Ego Is the Enemy

Reviewed on , book by Ryan Holiday

Ego Is The Enemy starts off with a strong testament: The type of people who tend to succeed early, tend to be the same kind of people who are in danger of ego taking the predominant voice in their actions. As your body of accomplishments grow, your ego may follow, installing itself in you as an arrogance. Arrogance is often confused with power and self-confidence, both by the person, and by people around them. Ego is a soothing voice. It’s comforting. Pursuing great work, in arts, business or sports is a terrifying endeavor. Ego will justify not doing so, reminding us of our past great accomplishments. Replacing our uncertainty with self-absorption. It will tell us exactly what we want to hear, when we want to hear it. This is extremely dangerous. Instead of sitting with our heads down, and getting work done, the ego will lead us in the direction of the work that is more public. More easily recognized. It will take all the short term leaps it can.

But what does ego know? The ego was built by accomplishments that predated the strong ego. It doesn’t know anything about accomplishing success. Instead, it provides us with a great recipe for how to ruin it. Ego is what causes Kanye to go from the medium that built his ego, music, to fronts he’s convinced he can succeed in. Fashion. Arguably one of the most competitive, chaotic industries in the world. Kanye is convinced he can succeed here, but he is not. He is letting his ego carry from one accomplishment, to the other. It is not the rational, heads-down, humble, self-aware self that is driving this, it’s the ego. Talent, skill and confidence is not rare. Humility, diligence and self-awareness are.

When let the ego subdue, you will fall into traps of accomplishment. Research shows that goal visualization is important, but at a certain point our brains start to confuse it with actual progress. When I read this, it terrified me, because I am working on a project that has high complexity, high risks and high uncertainty. I spend a lot of time talking with people, collecting information, but how much am I confusing the action of explaining my goal, talking with people, with actual progress? How do I know the difference between the two? Am I talking to them because I want to show them this great project I will do? Am I having the meeting for validation of the ego, or am I having it because I legitimately need information?
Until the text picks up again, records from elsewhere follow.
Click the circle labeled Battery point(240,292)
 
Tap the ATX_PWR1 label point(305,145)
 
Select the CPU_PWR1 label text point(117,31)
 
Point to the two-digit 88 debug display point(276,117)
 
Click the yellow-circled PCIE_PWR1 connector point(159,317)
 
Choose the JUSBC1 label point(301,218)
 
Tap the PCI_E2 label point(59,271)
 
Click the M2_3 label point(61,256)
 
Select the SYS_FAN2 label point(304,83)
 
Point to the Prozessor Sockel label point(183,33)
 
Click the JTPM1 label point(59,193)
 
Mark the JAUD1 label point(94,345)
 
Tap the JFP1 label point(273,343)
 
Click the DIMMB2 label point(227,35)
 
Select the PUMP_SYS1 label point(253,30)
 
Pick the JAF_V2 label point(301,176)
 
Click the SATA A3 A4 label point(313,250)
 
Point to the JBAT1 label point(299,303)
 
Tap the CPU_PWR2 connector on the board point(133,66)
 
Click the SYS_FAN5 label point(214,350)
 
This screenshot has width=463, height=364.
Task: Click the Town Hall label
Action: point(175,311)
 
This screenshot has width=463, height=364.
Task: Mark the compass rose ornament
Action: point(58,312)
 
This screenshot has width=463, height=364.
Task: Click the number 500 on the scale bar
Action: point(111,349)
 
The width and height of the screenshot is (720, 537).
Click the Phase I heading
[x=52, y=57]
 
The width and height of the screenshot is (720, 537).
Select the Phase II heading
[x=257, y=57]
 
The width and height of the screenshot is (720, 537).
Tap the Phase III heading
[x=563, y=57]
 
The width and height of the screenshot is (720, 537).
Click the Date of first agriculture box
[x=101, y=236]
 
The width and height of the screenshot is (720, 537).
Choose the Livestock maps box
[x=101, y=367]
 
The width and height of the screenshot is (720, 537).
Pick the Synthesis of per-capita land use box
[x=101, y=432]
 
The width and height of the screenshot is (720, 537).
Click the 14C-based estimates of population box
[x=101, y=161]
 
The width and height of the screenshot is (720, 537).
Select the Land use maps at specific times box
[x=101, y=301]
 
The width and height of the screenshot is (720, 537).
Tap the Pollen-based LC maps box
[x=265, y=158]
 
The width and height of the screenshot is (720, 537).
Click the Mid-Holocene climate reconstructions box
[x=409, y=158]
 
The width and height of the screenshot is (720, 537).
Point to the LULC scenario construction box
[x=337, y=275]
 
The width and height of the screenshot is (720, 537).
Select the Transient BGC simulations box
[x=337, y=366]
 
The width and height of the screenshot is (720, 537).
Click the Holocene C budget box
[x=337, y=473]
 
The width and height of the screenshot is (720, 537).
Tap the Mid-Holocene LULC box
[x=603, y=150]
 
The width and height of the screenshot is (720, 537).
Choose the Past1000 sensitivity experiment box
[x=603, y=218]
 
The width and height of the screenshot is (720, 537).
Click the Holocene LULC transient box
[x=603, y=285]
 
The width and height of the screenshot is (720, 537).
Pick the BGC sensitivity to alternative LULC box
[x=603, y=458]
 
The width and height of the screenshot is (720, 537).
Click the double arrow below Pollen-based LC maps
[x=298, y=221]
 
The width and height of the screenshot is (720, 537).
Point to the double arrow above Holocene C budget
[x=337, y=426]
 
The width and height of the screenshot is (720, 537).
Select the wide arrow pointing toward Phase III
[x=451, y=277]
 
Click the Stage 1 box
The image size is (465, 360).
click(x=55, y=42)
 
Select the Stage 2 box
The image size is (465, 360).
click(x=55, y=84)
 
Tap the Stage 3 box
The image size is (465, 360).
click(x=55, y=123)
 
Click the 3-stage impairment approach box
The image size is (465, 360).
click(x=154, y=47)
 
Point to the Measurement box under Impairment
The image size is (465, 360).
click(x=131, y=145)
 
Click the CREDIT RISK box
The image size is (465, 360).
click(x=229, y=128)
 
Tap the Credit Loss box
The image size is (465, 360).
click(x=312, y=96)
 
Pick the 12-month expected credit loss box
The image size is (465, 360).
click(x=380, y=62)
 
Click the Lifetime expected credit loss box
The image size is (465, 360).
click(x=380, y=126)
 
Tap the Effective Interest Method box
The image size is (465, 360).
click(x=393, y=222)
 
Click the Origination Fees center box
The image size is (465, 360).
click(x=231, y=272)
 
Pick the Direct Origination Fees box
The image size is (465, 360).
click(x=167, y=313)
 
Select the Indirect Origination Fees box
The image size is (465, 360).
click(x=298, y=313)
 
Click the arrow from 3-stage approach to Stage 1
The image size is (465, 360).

Ego actively prevents us from getting better. We know about unknown-unknowns, we know about known unknowns, we know about known-knowns. What people often leave out, are the unknown-knowns. These are our assumptions. Our stereotypes. Our biases. This is our most dangerous vice. The ego completely ignores this. How will we turn anything upside down, if we cannot question our assumptions?
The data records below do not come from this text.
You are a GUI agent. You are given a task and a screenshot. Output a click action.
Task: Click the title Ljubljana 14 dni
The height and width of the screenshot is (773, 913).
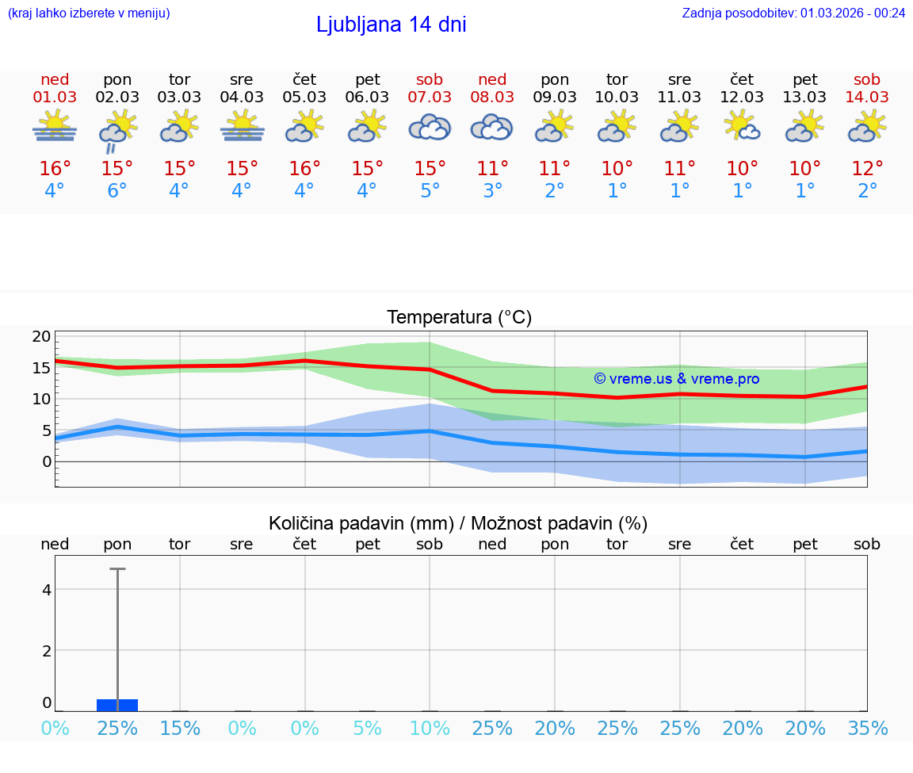coord(391,25)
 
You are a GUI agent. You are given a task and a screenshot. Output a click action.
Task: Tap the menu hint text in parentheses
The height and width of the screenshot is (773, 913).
coord(89,13)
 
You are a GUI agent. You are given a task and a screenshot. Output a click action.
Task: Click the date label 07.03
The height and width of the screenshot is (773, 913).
coord(430,98)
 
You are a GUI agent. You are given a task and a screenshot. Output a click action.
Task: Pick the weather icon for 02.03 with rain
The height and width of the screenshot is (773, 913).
coord(117,131)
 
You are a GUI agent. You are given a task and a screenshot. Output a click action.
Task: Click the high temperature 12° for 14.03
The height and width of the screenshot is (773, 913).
coord(867,169)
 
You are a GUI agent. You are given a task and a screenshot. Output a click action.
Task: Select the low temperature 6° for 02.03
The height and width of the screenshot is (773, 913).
coord(117,191)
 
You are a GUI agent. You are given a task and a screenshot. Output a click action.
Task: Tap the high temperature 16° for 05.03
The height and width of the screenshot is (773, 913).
coord(304,169)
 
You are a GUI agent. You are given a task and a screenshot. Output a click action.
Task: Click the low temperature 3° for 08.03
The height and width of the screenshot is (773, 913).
coord(492,191)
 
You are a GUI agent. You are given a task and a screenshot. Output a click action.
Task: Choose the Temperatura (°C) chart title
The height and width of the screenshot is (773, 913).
coord(459,318)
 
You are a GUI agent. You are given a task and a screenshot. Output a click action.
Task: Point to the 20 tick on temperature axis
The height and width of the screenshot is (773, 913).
coord(41,336)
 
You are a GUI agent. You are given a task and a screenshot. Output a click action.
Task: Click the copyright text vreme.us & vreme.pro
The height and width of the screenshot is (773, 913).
coord(677,379)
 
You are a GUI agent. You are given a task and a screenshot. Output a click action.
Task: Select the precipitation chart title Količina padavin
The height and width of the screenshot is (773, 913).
coord(458,523)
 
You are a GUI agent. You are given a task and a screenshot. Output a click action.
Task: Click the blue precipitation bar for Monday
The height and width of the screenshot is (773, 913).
coord(117,705)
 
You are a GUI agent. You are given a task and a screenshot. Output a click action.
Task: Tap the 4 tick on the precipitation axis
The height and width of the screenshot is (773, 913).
coord(47,589)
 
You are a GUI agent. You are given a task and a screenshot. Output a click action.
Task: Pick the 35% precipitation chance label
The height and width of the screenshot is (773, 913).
coord(867,729)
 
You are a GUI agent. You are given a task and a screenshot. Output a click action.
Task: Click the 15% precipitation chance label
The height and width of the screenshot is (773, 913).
coord(180,729)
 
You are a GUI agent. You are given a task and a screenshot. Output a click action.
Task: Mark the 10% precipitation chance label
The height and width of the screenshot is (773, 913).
coord(430,729)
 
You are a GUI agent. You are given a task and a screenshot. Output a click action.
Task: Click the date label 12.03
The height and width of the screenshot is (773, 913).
coord(742,98)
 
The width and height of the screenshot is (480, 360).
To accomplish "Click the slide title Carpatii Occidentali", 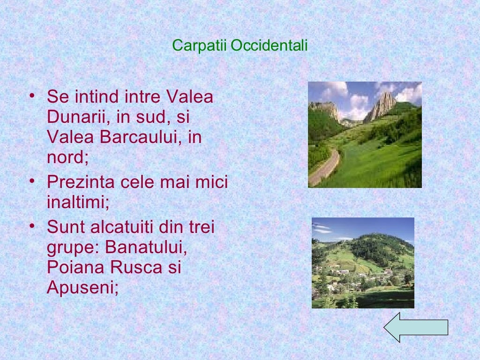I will click(x=240, y=45).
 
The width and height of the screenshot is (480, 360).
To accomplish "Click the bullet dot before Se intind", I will click(x=31, y=95).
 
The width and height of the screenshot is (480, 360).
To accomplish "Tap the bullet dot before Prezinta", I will click(x=31, y=180).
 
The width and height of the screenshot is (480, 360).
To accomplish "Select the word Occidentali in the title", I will click(x=270, y=45).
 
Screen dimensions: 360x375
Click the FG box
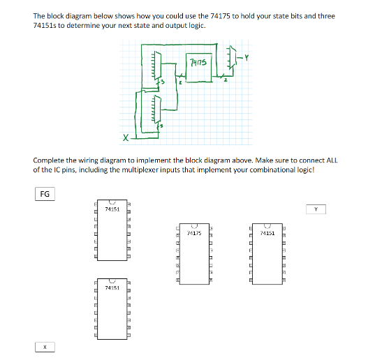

Holiday describes the dangers of passion. There is a survival bias present in the world of passion, where we see all the successes that come from it, but not the order of magnitude of failures that lie behind each success. They are invisible. It doesn’t surface when someone takes a loan in their house, maxes our their credit cards and uses all their SO’s savings to chase an idea. It surfaces when that succeeds, but never when it fails. This is the other side of the medal of passion. The ego loves passion, because it’s a blindfolding tool it can use.

The book touches on the issue of money: by default, we will always want more. If we don’t set ourselves a target, getting more is the easiest path forward. But money comes with significant downsides. You may accumulate habits on the hedonic treadmill that causes you to not rely on this money. This means you may have to say yes to things in the future that you don’t actually want to do. You need targets and metrics, not constant accumulation of money, which usually follows from increasing accumulation of expectations from other people. At this point, you’ve said yes to money over your own freedom. Find poise, not pose.
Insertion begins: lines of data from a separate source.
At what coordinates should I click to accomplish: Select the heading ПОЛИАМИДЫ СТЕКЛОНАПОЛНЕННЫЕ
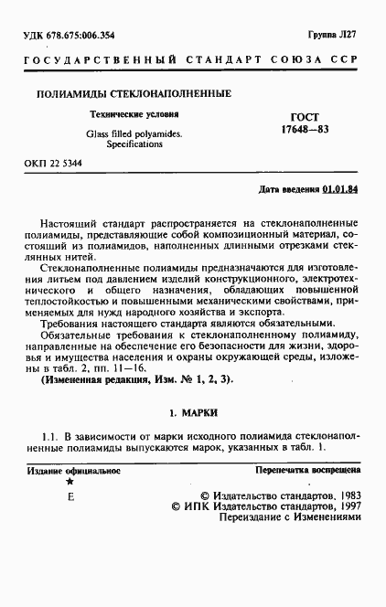coord(133,94)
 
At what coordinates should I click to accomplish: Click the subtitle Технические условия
coord(140,115)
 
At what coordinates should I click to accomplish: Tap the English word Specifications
coord(134,144)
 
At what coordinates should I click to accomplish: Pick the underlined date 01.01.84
coord(340,189)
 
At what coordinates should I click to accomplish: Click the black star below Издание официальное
coord(70,481)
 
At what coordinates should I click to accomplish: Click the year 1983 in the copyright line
coord(345,491)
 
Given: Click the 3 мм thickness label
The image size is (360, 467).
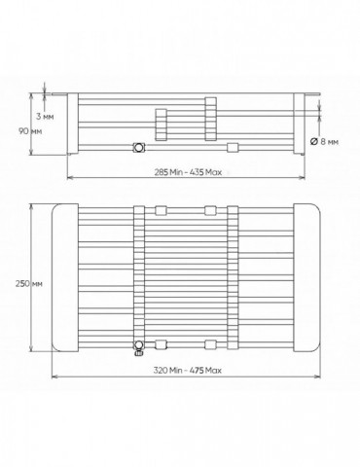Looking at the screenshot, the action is click(x=45, y=117).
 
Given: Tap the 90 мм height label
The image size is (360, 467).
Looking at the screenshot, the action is click(x=30, y=131).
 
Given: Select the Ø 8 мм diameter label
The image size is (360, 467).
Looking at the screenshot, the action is click(x=324, y=142).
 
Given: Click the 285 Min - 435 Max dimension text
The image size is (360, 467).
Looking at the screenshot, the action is click(x=188, y=172).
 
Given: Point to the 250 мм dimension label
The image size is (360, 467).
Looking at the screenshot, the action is click(x=29, y=283).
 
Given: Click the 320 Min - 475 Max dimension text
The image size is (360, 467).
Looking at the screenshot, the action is click(x=188, y=370).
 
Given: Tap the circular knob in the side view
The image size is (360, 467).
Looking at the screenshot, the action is click(x=139, y=148).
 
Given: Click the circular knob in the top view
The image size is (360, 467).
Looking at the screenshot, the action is click(x=139, y=344).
What is the ego? Holiday is not referring to the Freudian ego. He uses the term to describe the part of you that is always striving for recognition. The part of you that always has an excuse. The part of you that prevents you from getting done what you need to get done. It’s not a power that corrupts, that would be too simple. Instead, it is a force that fragments. It closes options. It mesmerizes. It clouds your mind, and puts blindfolds on you. It decreases your perspective. It makes you see what you want to see. Ego is the default choice, because it’s soothing. That is precisely why we must be cognizant of it, and counter-balance it. In every situation, ask yourself who is acting. Is it you, your goals, your vision, your long-term accomplishments, and your confidence? Or is it your ego?

Ego is the enemy. That is a sentence I’ll repeat to myself after reading this book. This is an extremely important book that I believe I read at the right time. I’m extremely grateful for this book, which is only something that happens every 20-40 books I read.